● WHAT TO WORK ON:
Your answer should be every line of the records that contains the word "computer".

____

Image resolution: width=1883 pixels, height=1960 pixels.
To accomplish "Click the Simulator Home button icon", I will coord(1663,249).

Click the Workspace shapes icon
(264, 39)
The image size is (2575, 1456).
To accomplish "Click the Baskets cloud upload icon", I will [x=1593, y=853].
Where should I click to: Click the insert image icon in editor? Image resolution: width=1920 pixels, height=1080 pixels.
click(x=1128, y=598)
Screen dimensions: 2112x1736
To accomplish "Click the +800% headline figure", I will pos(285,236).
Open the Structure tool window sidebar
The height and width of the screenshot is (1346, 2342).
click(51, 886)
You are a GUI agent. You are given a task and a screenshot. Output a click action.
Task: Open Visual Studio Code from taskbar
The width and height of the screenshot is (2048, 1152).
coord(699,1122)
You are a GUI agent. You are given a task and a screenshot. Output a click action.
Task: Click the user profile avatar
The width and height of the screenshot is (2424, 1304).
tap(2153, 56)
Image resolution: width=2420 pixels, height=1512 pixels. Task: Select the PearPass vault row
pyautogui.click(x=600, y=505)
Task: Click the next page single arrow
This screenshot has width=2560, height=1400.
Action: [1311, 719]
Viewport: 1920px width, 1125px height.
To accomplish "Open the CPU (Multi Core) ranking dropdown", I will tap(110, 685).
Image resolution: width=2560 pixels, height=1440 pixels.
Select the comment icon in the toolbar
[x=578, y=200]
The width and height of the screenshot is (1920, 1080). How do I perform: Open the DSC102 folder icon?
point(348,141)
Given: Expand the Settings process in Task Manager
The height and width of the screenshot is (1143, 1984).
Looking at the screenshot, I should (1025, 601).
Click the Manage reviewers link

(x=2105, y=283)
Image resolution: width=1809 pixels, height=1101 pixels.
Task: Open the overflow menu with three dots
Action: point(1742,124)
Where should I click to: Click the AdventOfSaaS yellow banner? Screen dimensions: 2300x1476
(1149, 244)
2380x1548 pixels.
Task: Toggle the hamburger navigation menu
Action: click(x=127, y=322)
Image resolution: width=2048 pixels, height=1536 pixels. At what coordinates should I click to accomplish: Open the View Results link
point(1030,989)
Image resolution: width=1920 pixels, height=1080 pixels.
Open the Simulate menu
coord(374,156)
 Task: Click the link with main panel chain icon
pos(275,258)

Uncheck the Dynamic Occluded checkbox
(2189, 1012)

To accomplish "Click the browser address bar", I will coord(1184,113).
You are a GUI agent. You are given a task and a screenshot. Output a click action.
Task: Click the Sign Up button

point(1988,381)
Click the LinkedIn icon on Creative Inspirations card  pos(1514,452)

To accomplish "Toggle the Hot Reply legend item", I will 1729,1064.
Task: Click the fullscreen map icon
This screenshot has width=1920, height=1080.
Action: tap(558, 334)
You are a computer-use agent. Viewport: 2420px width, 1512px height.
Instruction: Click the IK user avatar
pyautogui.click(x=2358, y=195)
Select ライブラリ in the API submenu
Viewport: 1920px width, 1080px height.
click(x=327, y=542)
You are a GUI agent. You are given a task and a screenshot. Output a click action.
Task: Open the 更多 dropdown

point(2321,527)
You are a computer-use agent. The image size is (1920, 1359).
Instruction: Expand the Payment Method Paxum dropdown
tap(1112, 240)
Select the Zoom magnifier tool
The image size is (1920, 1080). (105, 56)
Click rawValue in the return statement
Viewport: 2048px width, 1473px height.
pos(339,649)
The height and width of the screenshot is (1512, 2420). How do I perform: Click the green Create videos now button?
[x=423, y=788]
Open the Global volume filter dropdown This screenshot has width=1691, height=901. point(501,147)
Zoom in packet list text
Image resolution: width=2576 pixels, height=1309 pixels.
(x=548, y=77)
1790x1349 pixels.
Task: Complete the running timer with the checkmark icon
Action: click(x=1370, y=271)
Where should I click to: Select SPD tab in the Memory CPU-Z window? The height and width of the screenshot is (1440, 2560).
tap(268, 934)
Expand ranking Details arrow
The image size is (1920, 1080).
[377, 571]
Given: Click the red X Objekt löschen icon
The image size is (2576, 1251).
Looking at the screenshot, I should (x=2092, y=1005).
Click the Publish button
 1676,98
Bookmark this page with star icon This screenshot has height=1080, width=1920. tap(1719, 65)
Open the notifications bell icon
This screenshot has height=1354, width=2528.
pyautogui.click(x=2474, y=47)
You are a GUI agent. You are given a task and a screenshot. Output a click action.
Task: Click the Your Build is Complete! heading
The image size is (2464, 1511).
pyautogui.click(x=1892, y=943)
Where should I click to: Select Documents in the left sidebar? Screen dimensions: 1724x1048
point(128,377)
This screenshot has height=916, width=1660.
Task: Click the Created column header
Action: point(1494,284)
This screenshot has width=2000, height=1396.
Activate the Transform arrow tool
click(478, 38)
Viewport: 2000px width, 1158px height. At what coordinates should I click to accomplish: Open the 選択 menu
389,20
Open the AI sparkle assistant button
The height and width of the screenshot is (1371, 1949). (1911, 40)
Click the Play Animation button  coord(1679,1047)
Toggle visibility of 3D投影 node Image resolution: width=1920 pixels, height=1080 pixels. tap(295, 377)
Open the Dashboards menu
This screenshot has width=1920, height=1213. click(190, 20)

____

● EXERCISE ANSWER:
You are a computer-use agent. Viewport: 2420px width, 1512px height.
You are a computer-use agent. The image size is (1920, 1359).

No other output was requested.